## WHAT THIS TASK INVOLVES
Retype exactly the lines that run from the line with "Where should I click to: Click the 12/08/2025" to the final line of the entries, keeping both ends and nothing else.

Records from a dataset:

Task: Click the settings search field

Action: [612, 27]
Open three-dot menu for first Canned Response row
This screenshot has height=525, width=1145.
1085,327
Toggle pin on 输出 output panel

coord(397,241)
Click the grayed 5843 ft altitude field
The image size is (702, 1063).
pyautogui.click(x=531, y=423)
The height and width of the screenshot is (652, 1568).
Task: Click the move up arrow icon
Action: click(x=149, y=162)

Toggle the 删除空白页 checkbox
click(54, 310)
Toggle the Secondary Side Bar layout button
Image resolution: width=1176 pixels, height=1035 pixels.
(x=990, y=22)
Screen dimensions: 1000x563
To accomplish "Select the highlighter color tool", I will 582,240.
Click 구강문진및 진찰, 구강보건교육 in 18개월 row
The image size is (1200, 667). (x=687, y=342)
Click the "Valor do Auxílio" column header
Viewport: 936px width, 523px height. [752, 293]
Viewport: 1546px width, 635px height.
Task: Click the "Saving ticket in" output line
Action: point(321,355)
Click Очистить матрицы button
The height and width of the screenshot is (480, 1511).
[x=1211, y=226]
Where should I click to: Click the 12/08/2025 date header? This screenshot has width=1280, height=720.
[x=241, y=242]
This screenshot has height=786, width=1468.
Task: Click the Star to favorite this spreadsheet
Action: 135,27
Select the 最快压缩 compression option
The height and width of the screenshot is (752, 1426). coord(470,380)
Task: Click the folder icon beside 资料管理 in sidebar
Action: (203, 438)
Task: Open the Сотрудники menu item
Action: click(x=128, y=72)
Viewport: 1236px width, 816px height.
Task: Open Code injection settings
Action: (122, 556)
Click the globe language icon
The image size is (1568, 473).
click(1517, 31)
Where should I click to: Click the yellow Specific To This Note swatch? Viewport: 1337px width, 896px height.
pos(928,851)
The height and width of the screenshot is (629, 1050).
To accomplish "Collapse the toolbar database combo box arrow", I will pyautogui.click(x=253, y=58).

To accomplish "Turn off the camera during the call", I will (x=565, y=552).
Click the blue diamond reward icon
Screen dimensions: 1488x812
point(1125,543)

## OUTPUT FOR THIS TASK
Where should I click to: Click the 12/08/2025 date header? This screenshot has width=1280, height=720.
[x=241, y=242]
This screenshot has height=786, width=1468.
Task: Click the Star to favorite this spreadsheet
Action: 135,27
Select the 最快压缩 compression option
The height and width of the screenshot is (752, 1426). coord(470,380)
Task: Click the folder icon beside 资料管理 in sidebar
Action: (203, 438)
Task: Open the Сотрудники menu item
Action: click(x=128, y=72)
Viewport: 1236px width, 816px height.
Task: Open Code injection settings
Action: (122, 556)
Click the globe language icon
The image size is (1568, 473).
click(1517, 31)
Where should I click to: Click the yellow Specific To This Note swatch? Viewport: 1337px width, 896px height.
pos(928,851)
The height and width of the screenshot is (629, 1050).
To accomplish "Collapse the toolbar database combo box arrow", I will pyautogui.click(x=253, y=58).

To accomplish "Turn off the camera during the call", I will (x=565, y=552).
Click the blue diamond reward icon
Screen dimensions: 1488x812
point(1125,543)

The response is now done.